National Storage Mechanism | Additional information
RNS Number : 7247T
Cropper(James) PLC
04 August 2025
 

4 August 2025

 

James Cropper plc

(the "Company")

 

Grant of Awards under Long-Term Incentive Plan

 

James Cropper (AIM: CRPR), the Advanced Materials and Paper & Packaging group, announces that the following awards of options ("Options") were made on 1 August 2025 ("Award Date") under the James Cropper plc Long-Term Incentive Plan ("LTIP"), to certain PDMRs over ordinary shares in the Company of 25p each ("Ordinary Shares"):

 

 

PDMR

Position

Maximum number of Ordinary Shares available under the Options 1

1.

David Stirling

Chief Executive Officer

205,882

2.

Andrew Goody

Chief Financial and Operations Officer

36,843

3.

Andrew Walton

Managing Director, Advanced Materials

36,043

4.

Paul Barber

Managing Director, Paper & Packaging

35,294

5.

Matt Ratcliffe

General Counsel and Company Secretary

16,828

6.

Sarah Hart

People and Culture Director

14,118

 

1 Determined using a price of 255.0p per Ordinary Share, being the Company's 10-day average closing price ending 30 July 2025 for the Ordinary Shares.

 

The Options were awarded for nil-cost subject to the rules of the LTIP and, subject to vesting, will be exercisable from the third anniversary of the Award Date to the tenth anniversary of the Award Date, following which they will lapse.

 

Vesting of the Options is subject to stretching performance targets determined by the Remuneration Committee (developed with support from an independent remuneration consultant) relating to a three-year performance period covering the financial years 2025/26, 2026/27 and 2027/28. Performance targets have been set against the following measures:

 

Performance measure

Weighting

Growth in adjusted EBITDA ("EBITDA")

50%

Total Shareholder Return ("TSR")

50%

 

Each performance measure is structured with a threshold target (resulting in 20% vesting) and a maximum target (resulting in 100% vesting).  Vesting is adjusted on a straight-line basis between threshold and maximum targets.  Awards will lapse to the extent that performance is below the threshold target for each performance measure.

 

Targets against these performance measures have been set by the Committee as follows:

 

EBITDA 2

Threshold

Maximum

Financial Year 2027/28 Target

£11.0m

£13.4m

CAGR3

18%

26%

Vesting

20%

100%

 

2 EBITDA = the Group's Earnings Before Interest Tax Depreciation and Amortisation, adjusted to add back the impact of IAS 19 (pension adjustments) and other exceptional items, in each financial year. 

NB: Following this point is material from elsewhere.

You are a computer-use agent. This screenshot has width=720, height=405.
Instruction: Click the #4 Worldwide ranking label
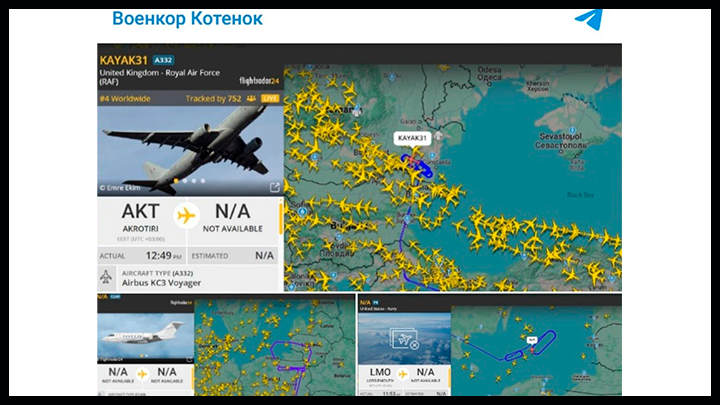(x=125, y=99)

3 C ompound Annual Growth Rate measured from Group EBITDA in Financial Year 2024/25.

 

TSR 4

Threshold

Maximum

Target

170%

243%

Vesting

20%

100%

 

4 TSR = ((ESP + D) / ISP) - 1 (and expressed as a percentage).  Whereas: ESP is the average closing share price in the final 3 months of the performance period; D is the dividends declared in the performance period; and ISP is the average closing share price in the 3 months prior to commencement of the performance period (being £1.98).

 

Remuneration Committee discretion and considerations

In accordance with its Remuneration Policy, to ensure that performance targets remain appropriate, the Remuneration Committee retains discretion when assessing the Company's performance against the above measures to avoid formulaic outcomes and to reduce the above awards as it sees fit to avoid windfall gains.  The Remuneration Committee also retains discretion to adjust awards in the event of corporate activity.  In accordance with best practice, when granting awards and satisfying vested awards, the Remuneration Committee and the Board intends that any dilution of the Company's share capital arising through the issue of any new Ordinary Shares under all share schemes operated by the Company shall not exceed 10% in any 10-year period.

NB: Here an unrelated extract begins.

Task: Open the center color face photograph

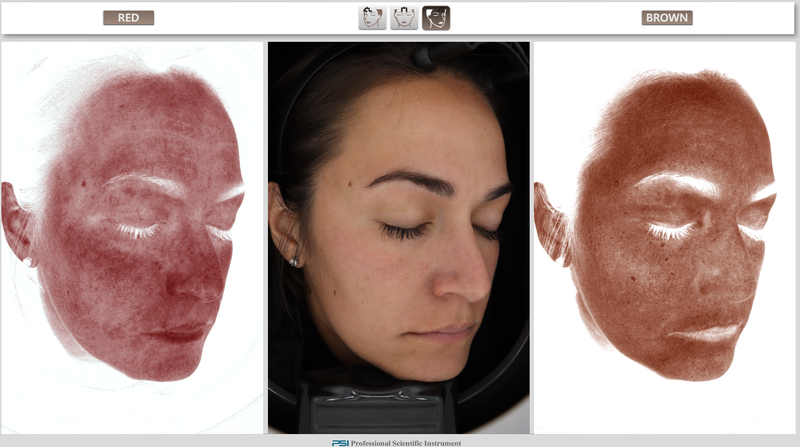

Following the above award of options, options outstanding over Ordinary Shares now amount to, in aggregate, 499,097, representing approximately 5.2% per cent of the Company's issued share capital.

The information contained within this announcement is deemed to constitute inside information as stipulated under the UK Market Abuse Regulation. Upon publication of this announcement, this inside information is now considered to be in the public domain.

Enquiries

 

James Cropper plc

Matt Ratcliffe, General Counsel and Company Secretary

Tel: +44 (0) 1539 722 002

 

Shore Capital - (Nominated Adviser and Broker)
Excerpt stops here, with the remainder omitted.